Blood Disorders and Blood Safety

The NHLBI Division of Intramural Research and its Hematology Branch, Sickle Cell Branch, and Sickle Cell Program include investigators who are actively engaged in research on blood disorders and blood safety.

The research we fund today will help improve our future health. Our Division of Blood Diseases and Resources is a leader in research on the causes, prevention, and treatment of blood diseases (other than cancers of blood cells). The NHLBI’s Division of Cardiovascular Sciences also supports some blood science–related research.

Through NHLBI’s Trans-Omics for Precision Medicine (TOPMed) program, researchers will use data from studies focused on heart, lung, blood, and sleep disorders to better predict, prevent, diagnose, and treat blood disorders based on a patient’s unique genes, environment, and molecular signatures. Learn more about NHLBI precision medicine activities.

More than 75 percent of infants with sickle cell disease (SCD) are born in sub-Saharan Africa. By funding the SCD in Sub-Saharan Africa (SSA) Network, which includes a Clinical Coordinating Center, a Sickle Africa Data Coordinating Center, and established and new consortium sites, we are building the regional capabilities to research sickle cell disease and monitor patients in Africa. These efforts may ultimately improve treatment and care for Americans who have sickle cell disease.

The NHLBI started the Recipient Epidemiology and Donor Evaluation Study (REDS) program in 1989 to protect the nation’s blood supply from threats, improve the benefits of transfusions, and reduce the risks of transfusions. REDS is the largest multicenter research program of its kind in the United States, and after 30 years, it is entering a new, important phase. It now aims to evaluate and improve the safety and effectiveness of transfusion therapies with attention not only to adults but also to understudied populations, including newborns and children.
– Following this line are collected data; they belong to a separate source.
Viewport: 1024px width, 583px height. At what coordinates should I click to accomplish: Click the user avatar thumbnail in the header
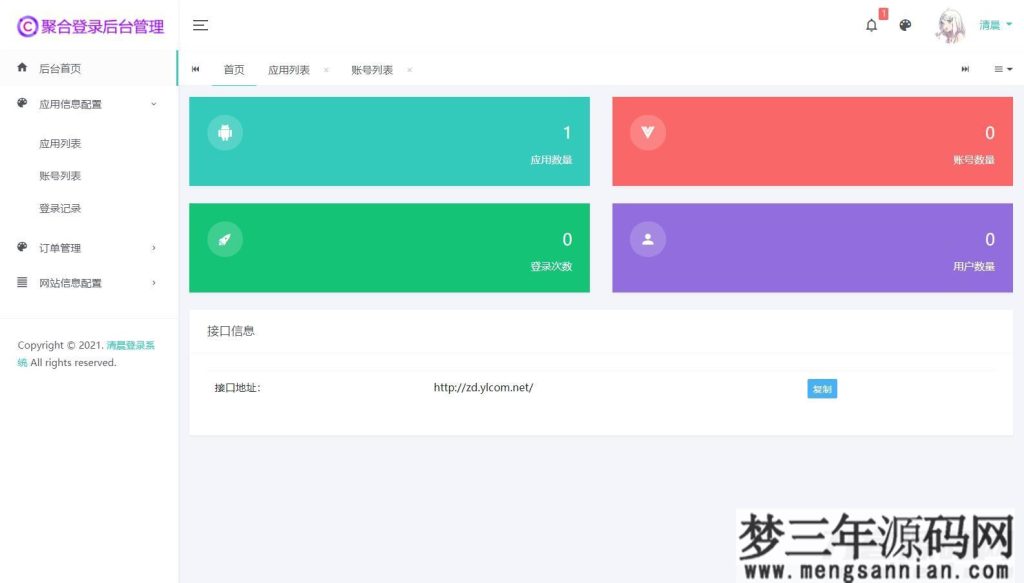(x=950, y=25)
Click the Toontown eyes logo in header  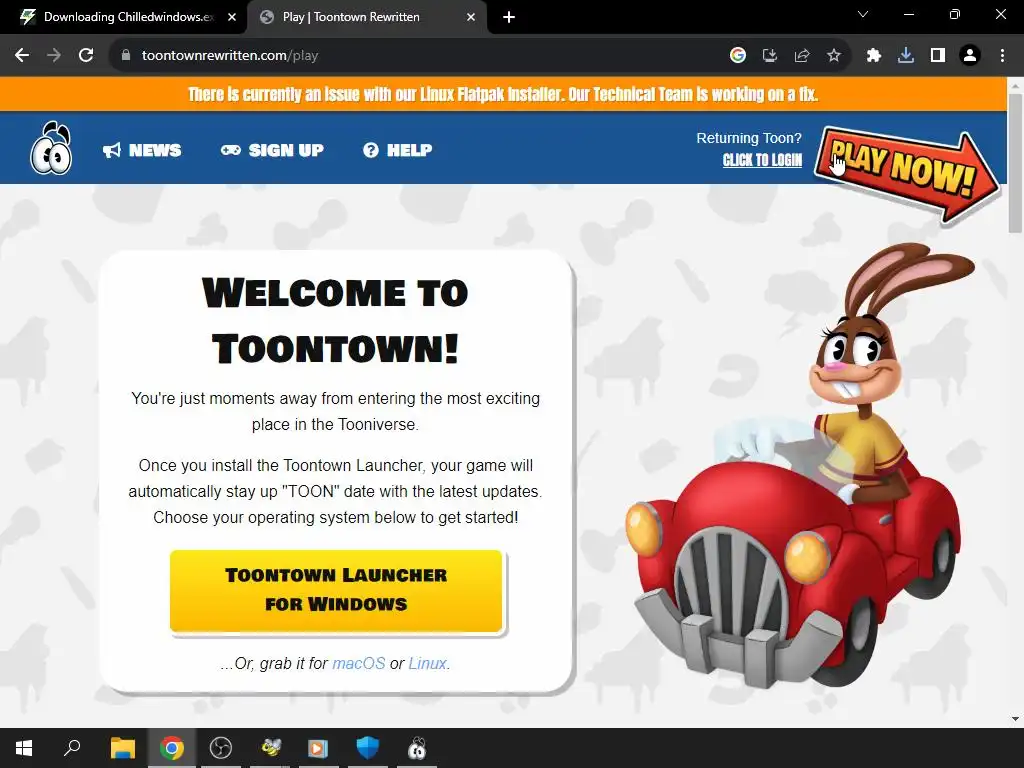click(x=51, y=148)
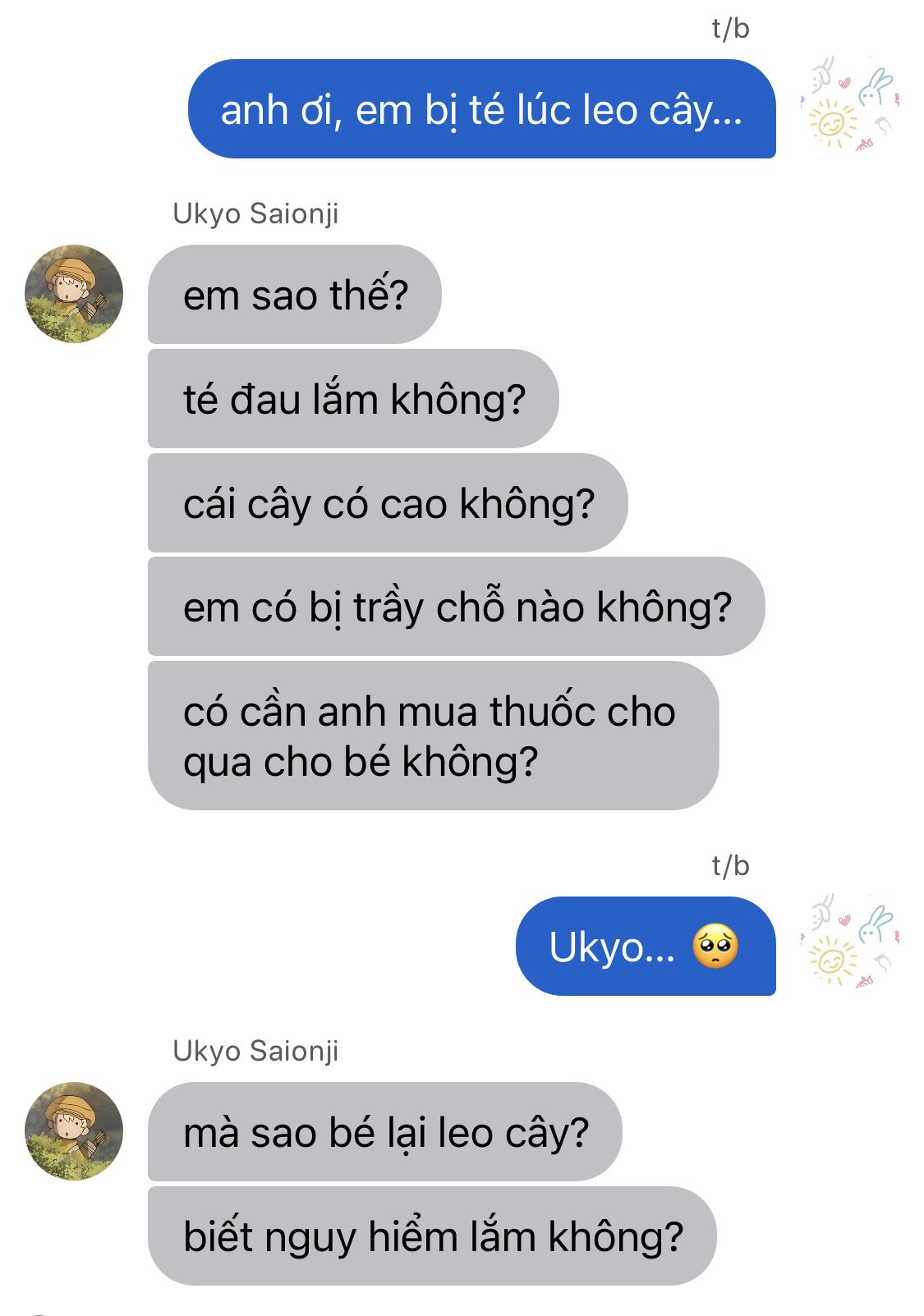The width and height of the screenshot is (924, 1316).
Task: Tap the blue 'Ukyo...' message bubble
Action: pyautogui.click(x=646, y=946)
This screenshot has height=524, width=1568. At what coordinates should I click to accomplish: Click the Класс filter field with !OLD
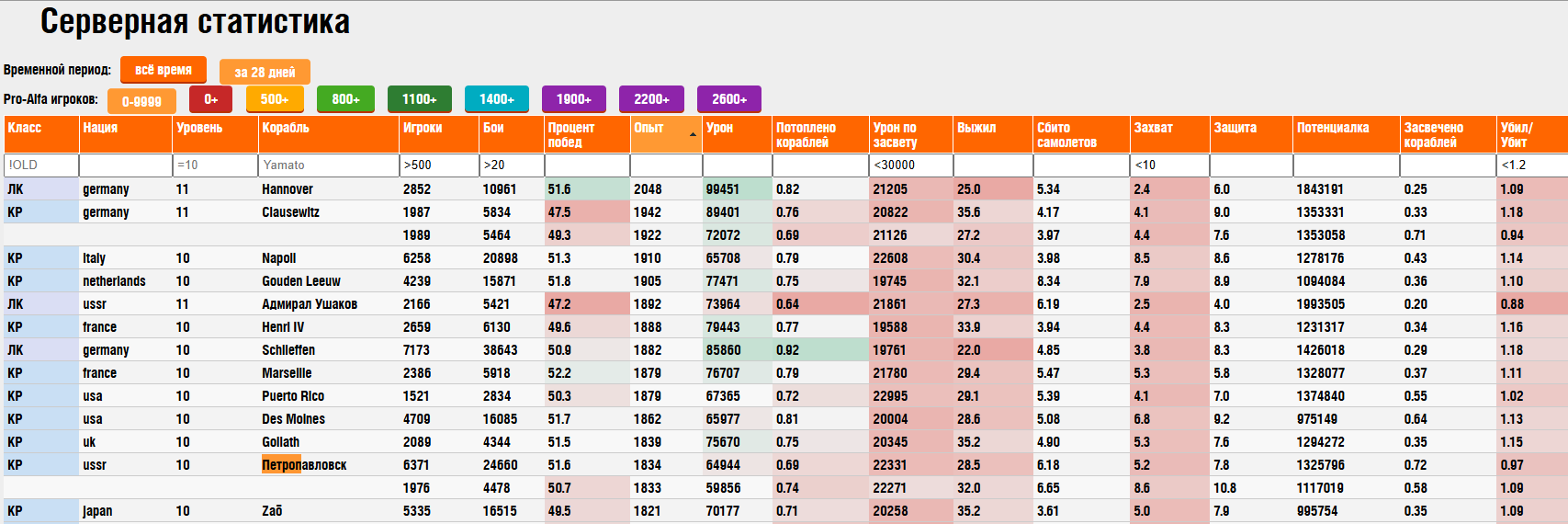[x=41, y=165]
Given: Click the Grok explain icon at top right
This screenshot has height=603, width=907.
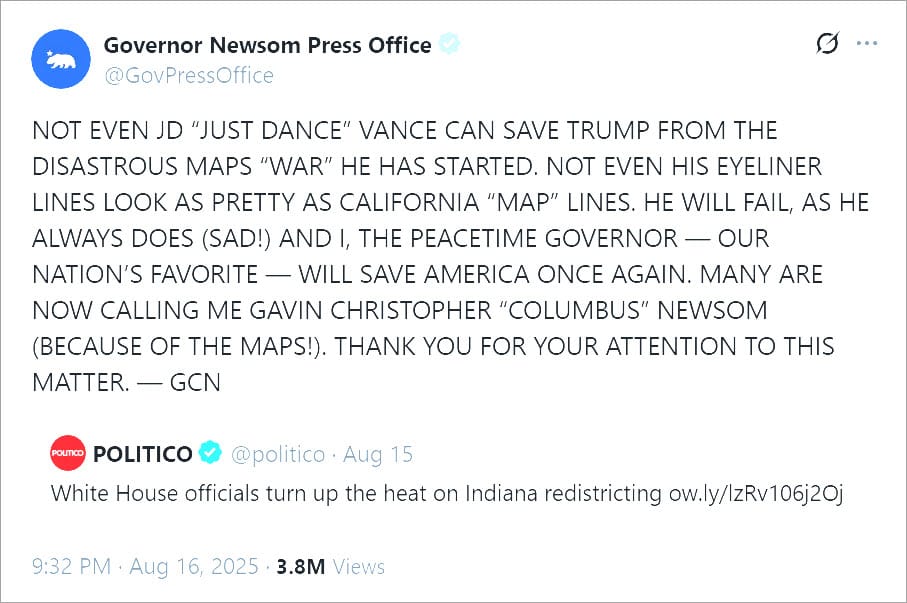Looking at the screenshot, I should [827, 44].
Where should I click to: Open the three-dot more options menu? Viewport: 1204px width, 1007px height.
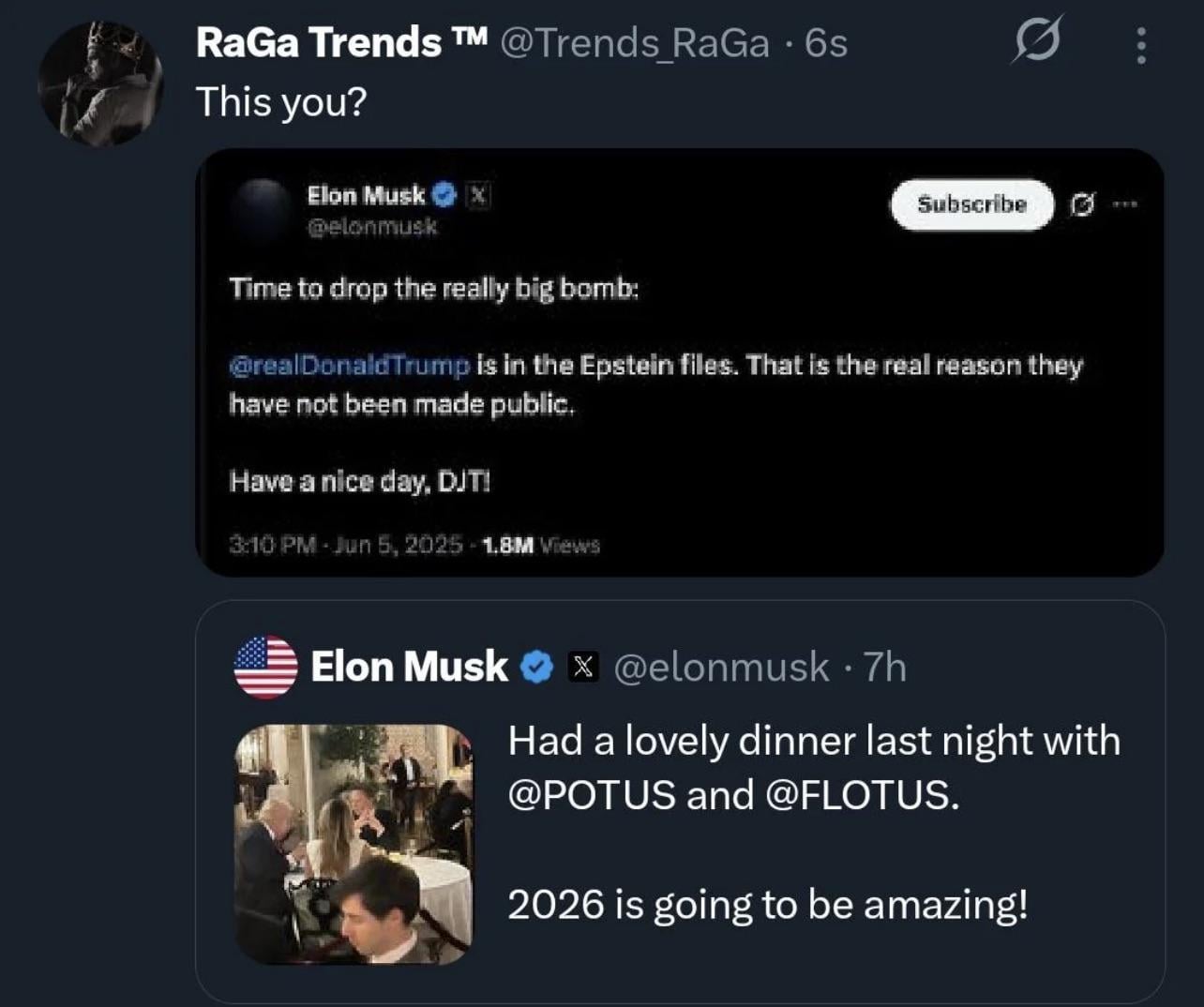1140,44
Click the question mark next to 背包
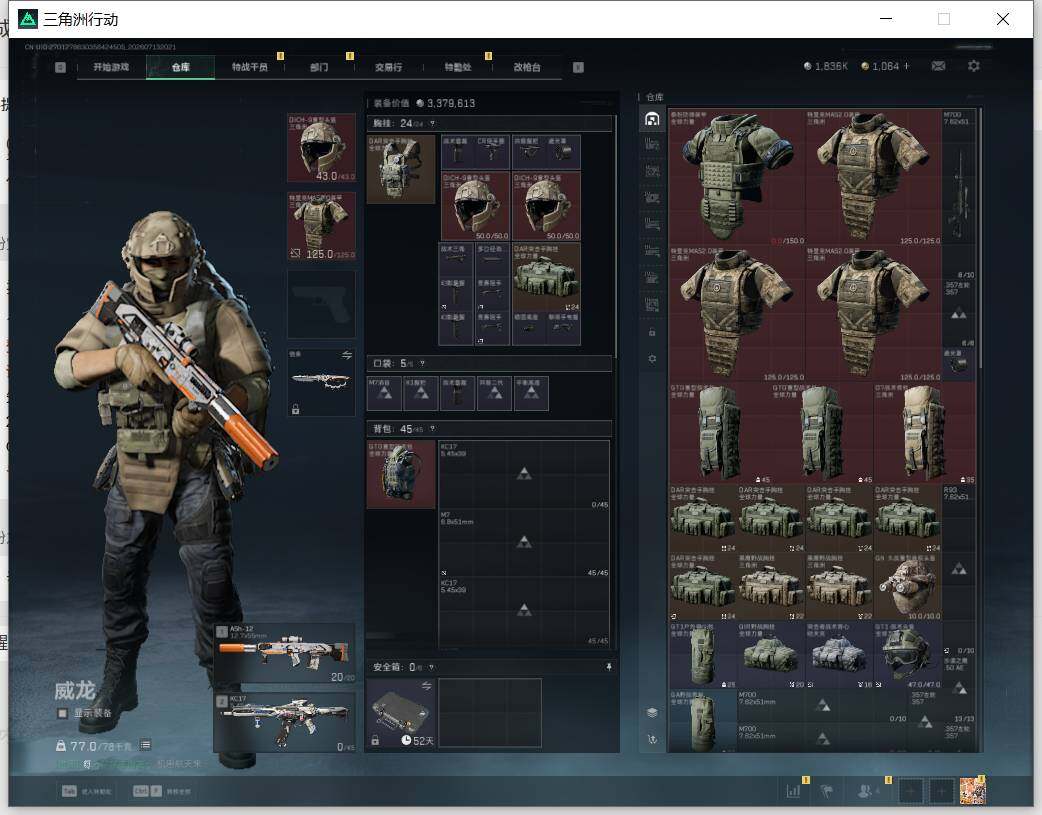1042x815 pixels. click(432, 429)
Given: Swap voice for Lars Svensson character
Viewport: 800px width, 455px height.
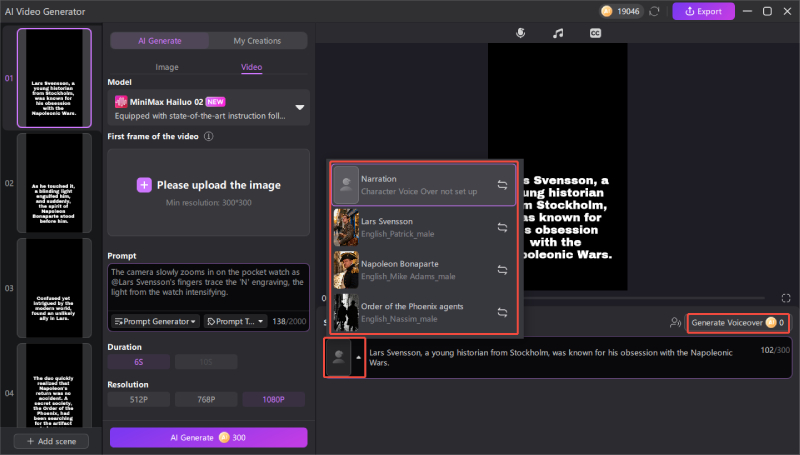Looking at the screenshot, I should [502, 227].
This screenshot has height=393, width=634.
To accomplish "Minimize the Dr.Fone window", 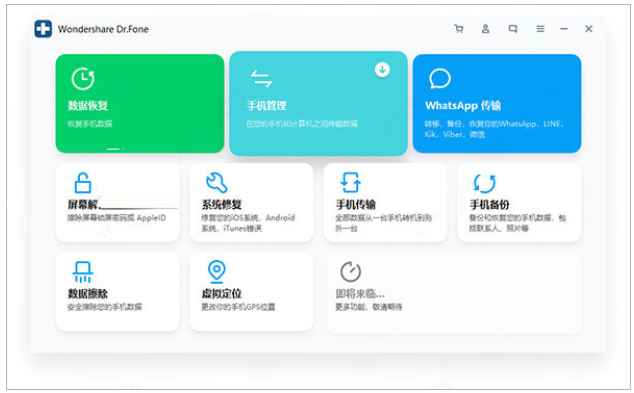I will (564, 29).
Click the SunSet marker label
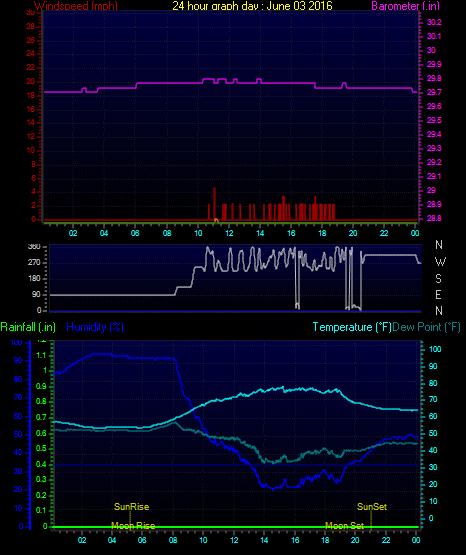The height and width of the screenshot is (555, 466). [372, 507]
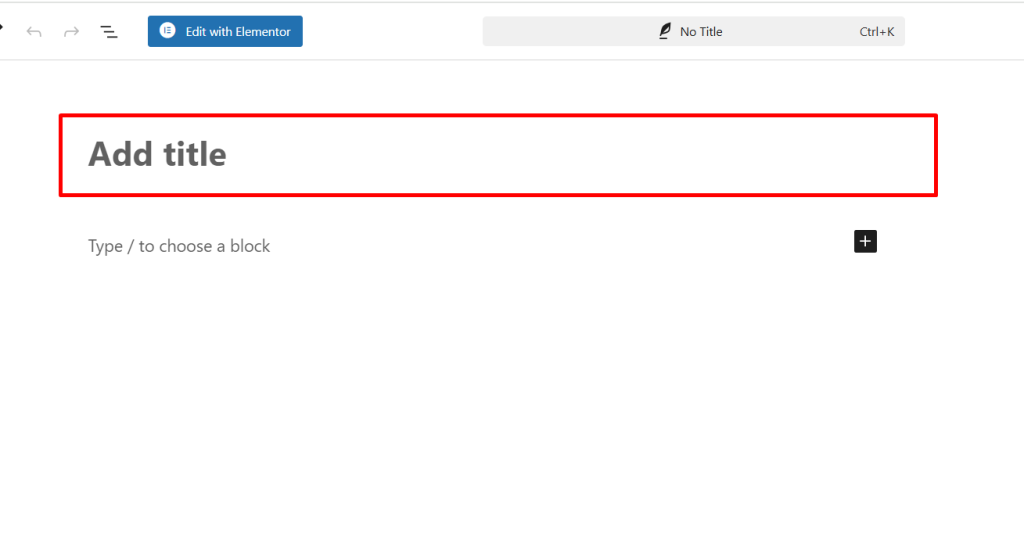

The Blood and Marrow Transplant Clinical Trials Network (BMT CTN) was established to conduct large, multi-institutional clinical trials to understand the best possible treatment approaches in blood and marrow transplantation. In the United States, nearly 21,000 patients receive blood or marrow transplants annually, mainly for rare blood disorders.

The Trans-Agency Research Consortium for Trauma-Induced Coagulopathy (TACTIC) research program is no longer active but completed important work. It was established in collaboration with the U.S. Department of Defense to study the disruptions in the normal process of blood clotting that occur in individuals who experience severe physical trauma. Trauma, particularly severe trauma, can disturb the body’s mechanisms for stopping hemorrhage or lead to the overproduction of blood clots, both of which can cause major or even fatal complications.

Research on genetic therapies is part of our broader commitment to advancing scientific discovery aimed at developing safe and effective treatments for heart, lung, and blood disorders and diseases caused by faulty genes. Our National Gene Vector Biorepository and Gene Therapy Resource Program help investigators transform early-stage research into genetic therapies. These programs equip scientists with the tools, resources, safety testing services, and animal models they need to advance genetic therapy research from the laboratory into clinical trials.